Cependant, les jeunes femmes doivent veiller à éviter tout effort excessif. Comme dans la citation ci-dessus, on peut imaginer que le moindre halètement, la transpiration ou les taches d'herbe d'une course de trail moderne feraient pâlir d'horreur une dame de la Régence. Pourtant, c'est dans leur mépris de ces contraintes que les protagonistes de Jane Austen prennent véritablement vie et que l'on perçoit le féminisme naissant de la romancière. Dans la détermination d'Elizabeth Bennet à s'adonner aux activités de plein air , Jane Austen s'attaque à des idées ridicules sur la bienséance en matière de déplacements pratiques. J'aime à penser que la vue de femmes gravissant des montagnes et franchissant la ligne d'arrivée d'un marathon enchanterait Austen !

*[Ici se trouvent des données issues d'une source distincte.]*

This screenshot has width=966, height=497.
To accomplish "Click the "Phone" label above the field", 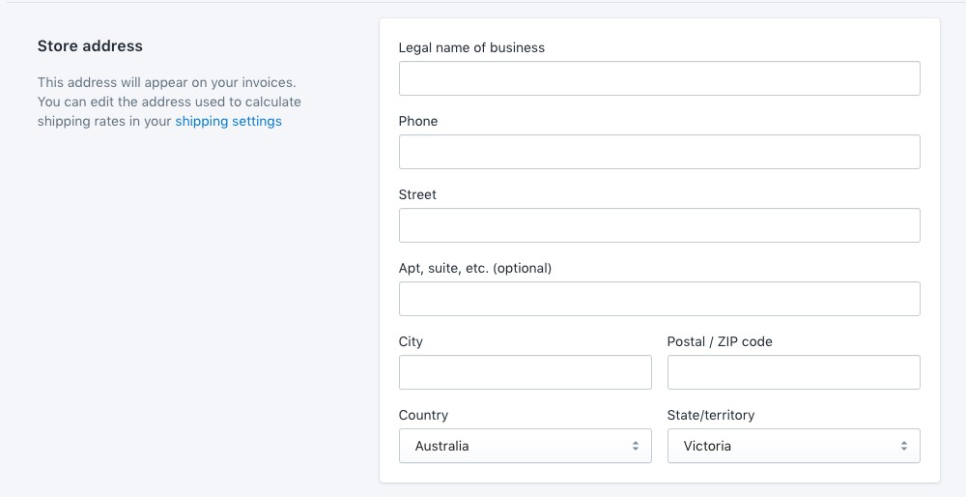I will point(417,121).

Ce que nous pouvons apprendre d’Austen
Alors que nous sommes plus nombreux que jamais à nous mettre au fitness et à profiter des grands espaces, il est facile de se perdre dans les détails techniques. Parler d'équipement, de chaussures adaptées, de montres de course et de records personnels peut donner l'impression que tout cela est une science complexe, ce qui, amusant pour certains, peut en intimider d'autres. Mais ce n'est pas forcément le cas.
Je pense que la meilleure chose que l'on puisse apprendre de Jane Austen en matière d'exercice physique est la pratique du mouvement joyeux. Dans ses romans, les personnages marchent pour profiter de la nature, socialiser et faire la cour. Ils dansent joyeusement et méprisent tout gentleman grincheux – euh, M. Darcy, euh – qui refuse de se rendre sur la piste de danse. Certains sont même prêts à se salir la jupe ! Alors, oubliez les objectifs et les gadgets et bougez de la manière qui vous rend heureux. Nous pensons qu'Austen approuverait.